Clark felt that in Nolan he had come across ‘a natural painter’ with ‘a fresh way of seeing’ a new and extraordinary country. Nolan’s paintings had impressed Clark partly because they were underpinned by such a sure sense of tonality, achieved in large part through the use of Ripolin enamel on board, a medium that enabled colours to be modulated and blended together quickly and easily to create form and distance. Clark’s first encounter with Nolan’s painting was timely in the sense that it reinforced ideas that he was currently formulating into a book about landscape painting. The final chapter of Clark’s Landscape into Art (1949) encapsulates the zeitgeist of the immediate post-war period, and betrays Clark’s own deeply felt sense of fatalism about the recent horrors of concentration camps and the atomic bomb.10 At a deeper level, Clark’s enthusiasm for Australian painting, and for Nolan’s work in particular, can be seen within the context of his views about the state of contemporary art in Europe in the post-war period. Clark wrote: ‘it may now seem that the extremely esoteric and specialized work which meets with the approval of the few is so lacking in fundamental humanity that it will die of inbreeding. This is a tenable view, but I believe it to be mistaken.’11


After Nolan’s move to England, Clark continued to affirm his confidence in his talent by regularly buying paintings and lending them back to major exhibitions when needed. They enjoyed a lifelong friendship. Sidney and Cynthia were regular visitors to Clark’s home at Saltwood and in his autobiography Clark predicted that ‘When time has weeded out [Nolan’s] colossal output and the didactic snobbery of abstract art has declined, he will be of even greater renown.’12


Although Kenneth Clark and Sidney Nolan shared a friendship of remarkable longevity, it was arguably Bryan Robertson who was more significant in consolidating Nolan’s reputation in Britain. Appointed as Director of the Whitechapel Gallery in 1952, Robertson saw that his mission was to enrich the lives of those living in the East End with an eclectic mixture of lively, life-affirming art. In Robertson’s view, much of the best painting being produced in the post-war years, both in Britain and overseas was abstract, but Nolan’s unique form of figuration was a notable exception.

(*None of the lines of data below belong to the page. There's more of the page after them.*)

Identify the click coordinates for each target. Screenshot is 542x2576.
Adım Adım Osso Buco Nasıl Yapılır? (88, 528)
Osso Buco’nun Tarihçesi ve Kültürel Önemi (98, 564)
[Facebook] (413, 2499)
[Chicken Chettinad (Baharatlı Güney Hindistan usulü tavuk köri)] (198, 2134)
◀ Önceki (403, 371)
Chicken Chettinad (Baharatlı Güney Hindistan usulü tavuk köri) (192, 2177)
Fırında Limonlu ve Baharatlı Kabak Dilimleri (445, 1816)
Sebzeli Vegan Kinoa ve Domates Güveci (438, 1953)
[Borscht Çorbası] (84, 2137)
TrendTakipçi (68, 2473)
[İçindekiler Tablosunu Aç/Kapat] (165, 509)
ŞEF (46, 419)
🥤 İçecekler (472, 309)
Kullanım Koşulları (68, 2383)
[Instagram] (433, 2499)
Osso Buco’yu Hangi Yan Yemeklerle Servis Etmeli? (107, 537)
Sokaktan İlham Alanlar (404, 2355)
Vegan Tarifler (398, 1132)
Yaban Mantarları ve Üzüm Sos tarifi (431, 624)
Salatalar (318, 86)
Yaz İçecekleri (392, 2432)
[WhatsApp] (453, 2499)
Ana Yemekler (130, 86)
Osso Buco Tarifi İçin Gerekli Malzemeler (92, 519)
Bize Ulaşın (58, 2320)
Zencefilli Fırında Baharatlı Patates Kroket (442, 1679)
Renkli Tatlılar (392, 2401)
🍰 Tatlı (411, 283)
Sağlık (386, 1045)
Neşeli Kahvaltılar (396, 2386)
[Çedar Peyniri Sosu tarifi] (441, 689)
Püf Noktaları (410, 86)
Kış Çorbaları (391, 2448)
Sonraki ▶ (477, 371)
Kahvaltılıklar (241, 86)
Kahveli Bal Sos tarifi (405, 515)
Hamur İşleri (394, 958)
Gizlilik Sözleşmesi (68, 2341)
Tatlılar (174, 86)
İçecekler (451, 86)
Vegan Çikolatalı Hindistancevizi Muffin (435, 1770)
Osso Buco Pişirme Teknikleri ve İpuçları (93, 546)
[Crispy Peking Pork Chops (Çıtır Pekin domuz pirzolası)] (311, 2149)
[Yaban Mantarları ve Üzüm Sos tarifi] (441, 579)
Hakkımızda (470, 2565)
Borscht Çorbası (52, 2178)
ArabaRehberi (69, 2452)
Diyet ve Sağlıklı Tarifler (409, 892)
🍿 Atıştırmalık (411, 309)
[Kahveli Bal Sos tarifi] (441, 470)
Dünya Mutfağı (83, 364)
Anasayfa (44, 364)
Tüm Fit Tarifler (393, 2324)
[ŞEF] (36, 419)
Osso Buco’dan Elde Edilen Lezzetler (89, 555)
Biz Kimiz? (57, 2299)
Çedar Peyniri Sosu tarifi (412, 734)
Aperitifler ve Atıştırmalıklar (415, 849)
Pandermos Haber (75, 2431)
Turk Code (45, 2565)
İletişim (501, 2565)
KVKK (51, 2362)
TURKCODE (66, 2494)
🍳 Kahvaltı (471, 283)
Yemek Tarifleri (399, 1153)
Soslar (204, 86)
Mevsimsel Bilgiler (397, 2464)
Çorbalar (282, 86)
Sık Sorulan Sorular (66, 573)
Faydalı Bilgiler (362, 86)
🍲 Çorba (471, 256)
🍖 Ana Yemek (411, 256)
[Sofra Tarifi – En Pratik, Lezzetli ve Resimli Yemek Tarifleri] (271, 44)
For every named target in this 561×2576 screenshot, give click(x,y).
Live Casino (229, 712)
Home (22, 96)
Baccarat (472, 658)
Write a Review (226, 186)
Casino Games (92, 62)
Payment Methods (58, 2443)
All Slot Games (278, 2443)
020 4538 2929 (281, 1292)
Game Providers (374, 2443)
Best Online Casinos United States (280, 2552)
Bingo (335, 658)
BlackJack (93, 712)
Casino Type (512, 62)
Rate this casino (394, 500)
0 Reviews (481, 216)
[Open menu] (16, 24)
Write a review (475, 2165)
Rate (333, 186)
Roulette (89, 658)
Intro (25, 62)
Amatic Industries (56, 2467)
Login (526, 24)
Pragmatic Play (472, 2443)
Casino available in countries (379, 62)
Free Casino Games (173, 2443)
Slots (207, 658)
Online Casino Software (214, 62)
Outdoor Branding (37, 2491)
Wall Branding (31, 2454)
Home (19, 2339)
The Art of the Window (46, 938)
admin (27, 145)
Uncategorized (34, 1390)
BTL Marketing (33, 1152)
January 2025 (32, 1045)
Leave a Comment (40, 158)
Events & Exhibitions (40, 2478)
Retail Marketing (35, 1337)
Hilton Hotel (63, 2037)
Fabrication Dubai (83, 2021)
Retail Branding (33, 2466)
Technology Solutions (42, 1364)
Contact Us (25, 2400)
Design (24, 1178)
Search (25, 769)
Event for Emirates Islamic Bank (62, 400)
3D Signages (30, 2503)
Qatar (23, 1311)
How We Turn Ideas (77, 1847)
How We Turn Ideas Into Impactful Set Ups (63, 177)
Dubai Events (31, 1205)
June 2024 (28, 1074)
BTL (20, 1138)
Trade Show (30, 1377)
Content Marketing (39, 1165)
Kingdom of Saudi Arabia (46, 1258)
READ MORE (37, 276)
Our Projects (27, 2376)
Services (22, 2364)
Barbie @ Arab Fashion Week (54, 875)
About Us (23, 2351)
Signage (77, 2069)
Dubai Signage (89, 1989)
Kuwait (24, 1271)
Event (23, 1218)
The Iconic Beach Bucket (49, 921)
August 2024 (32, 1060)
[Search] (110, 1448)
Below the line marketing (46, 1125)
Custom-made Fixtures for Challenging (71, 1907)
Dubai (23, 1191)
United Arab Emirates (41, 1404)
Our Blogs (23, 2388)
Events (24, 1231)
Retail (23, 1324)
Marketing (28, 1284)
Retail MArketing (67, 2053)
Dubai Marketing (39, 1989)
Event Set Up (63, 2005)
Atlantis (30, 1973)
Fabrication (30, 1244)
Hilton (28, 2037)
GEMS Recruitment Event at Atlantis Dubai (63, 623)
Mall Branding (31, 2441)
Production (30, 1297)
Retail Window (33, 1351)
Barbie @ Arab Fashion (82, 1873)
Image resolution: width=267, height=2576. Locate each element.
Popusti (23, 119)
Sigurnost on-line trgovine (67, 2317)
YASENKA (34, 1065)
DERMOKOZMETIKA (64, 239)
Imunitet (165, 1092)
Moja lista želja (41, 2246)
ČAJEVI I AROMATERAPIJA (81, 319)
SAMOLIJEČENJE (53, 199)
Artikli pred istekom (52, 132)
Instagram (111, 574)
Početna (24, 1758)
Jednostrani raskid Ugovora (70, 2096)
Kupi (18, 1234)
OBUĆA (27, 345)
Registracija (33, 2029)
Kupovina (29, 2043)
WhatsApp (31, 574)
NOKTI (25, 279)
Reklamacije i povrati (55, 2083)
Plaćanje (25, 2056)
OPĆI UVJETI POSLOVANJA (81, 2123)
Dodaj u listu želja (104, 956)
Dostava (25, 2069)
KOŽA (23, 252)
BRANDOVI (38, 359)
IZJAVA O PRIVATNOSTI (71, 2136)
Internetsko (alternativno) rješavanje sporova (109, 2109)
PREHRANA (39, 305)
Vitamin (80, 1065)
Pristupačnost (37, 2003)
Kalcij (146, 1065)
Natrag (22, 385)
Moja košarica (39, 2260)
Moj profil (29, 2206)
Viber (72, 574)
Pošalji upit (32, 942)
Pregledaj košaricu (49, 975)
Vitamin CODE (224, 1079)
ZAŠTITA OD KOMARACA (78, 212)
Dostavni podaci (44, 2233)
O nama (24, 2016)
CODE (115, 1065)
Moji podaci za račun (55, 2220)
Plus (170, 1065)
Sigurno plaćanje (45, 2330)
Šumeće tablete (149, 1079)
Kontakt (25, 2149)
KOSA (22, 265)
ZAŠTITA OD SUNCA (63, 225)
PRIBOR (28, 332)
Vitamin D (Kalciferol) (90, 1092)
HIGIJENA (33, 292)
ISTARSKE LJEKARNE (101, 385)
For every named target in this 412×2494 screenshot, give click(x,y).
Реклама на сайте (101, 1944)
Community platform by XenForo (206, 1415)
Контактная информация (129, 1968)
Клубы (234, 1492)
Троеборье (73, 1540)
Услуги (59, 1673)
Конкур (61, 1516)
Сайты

To understand Robertson’s appreciation for Nolan’s work is key to understanding the central position that Nolan came to hold within the British art world. For a retrospective exhibition held in 1979 at the Arts Centre, New Metropole, Folkestone, Robertson wrote a catalogue introduction in which he compared Nolan’s painting to the ‘poetic imagery and atmosphere’ of Aaron Copland’s music. Nolan’s work had ‘certain energetic qualities that relate to popular art’. Robertson continued:


some of his paintings bring to mind the properties and style of the very best, most alive and intelligent pictorial journalism, or cinematic images projected onto a wide screen in Technicolor. Projection is an operative word in this context, for there is something about Nolan’s work … which makes you forget about painting as painting in the first impact of its imagery. His pictures seem to be imaginative projections instantaneously realized with no sign of labour or contrivance, almost like lantern slides flashed onto a white background … At their true level, as paintings, these pictures are extraordinarily beautiful and compelling and Nolan often manages to synthesize a sweet, muscular lyricism with a singularly rich and dynamic handling of thin pigment.13


Within this description is discernible Robertson’s critical opposition to the dreary, dun-coloured impasto of so much post-war British figurative painting, where the artists’ almost willful dedication to hard-slog and abstinence from colour was like a perpetuation of wartime rationing and austerity. In the late 1970s many London art schools still taught that a painting couldn’t be any good without a struggle. Nolan’s flickering images which, to Robertson, seemed to be instantaneously conjured up ‘with no sign of labour or contrivance’ were the perfect antidote to all that post-war gloom.


In A Guide to the Ladies, Andrew Turley provides us with some telling insights into the artist’s ‘instantaneous’ (Nolan’s own choice of word) way of working:


I put everything on the fact that I’ll get it right, but sometimes I don’t … if you don’t get it right like that, then there is no second chance … I don’t overwork [the paintings] much, just discard them and keep them. I’m just as fond of them as the others.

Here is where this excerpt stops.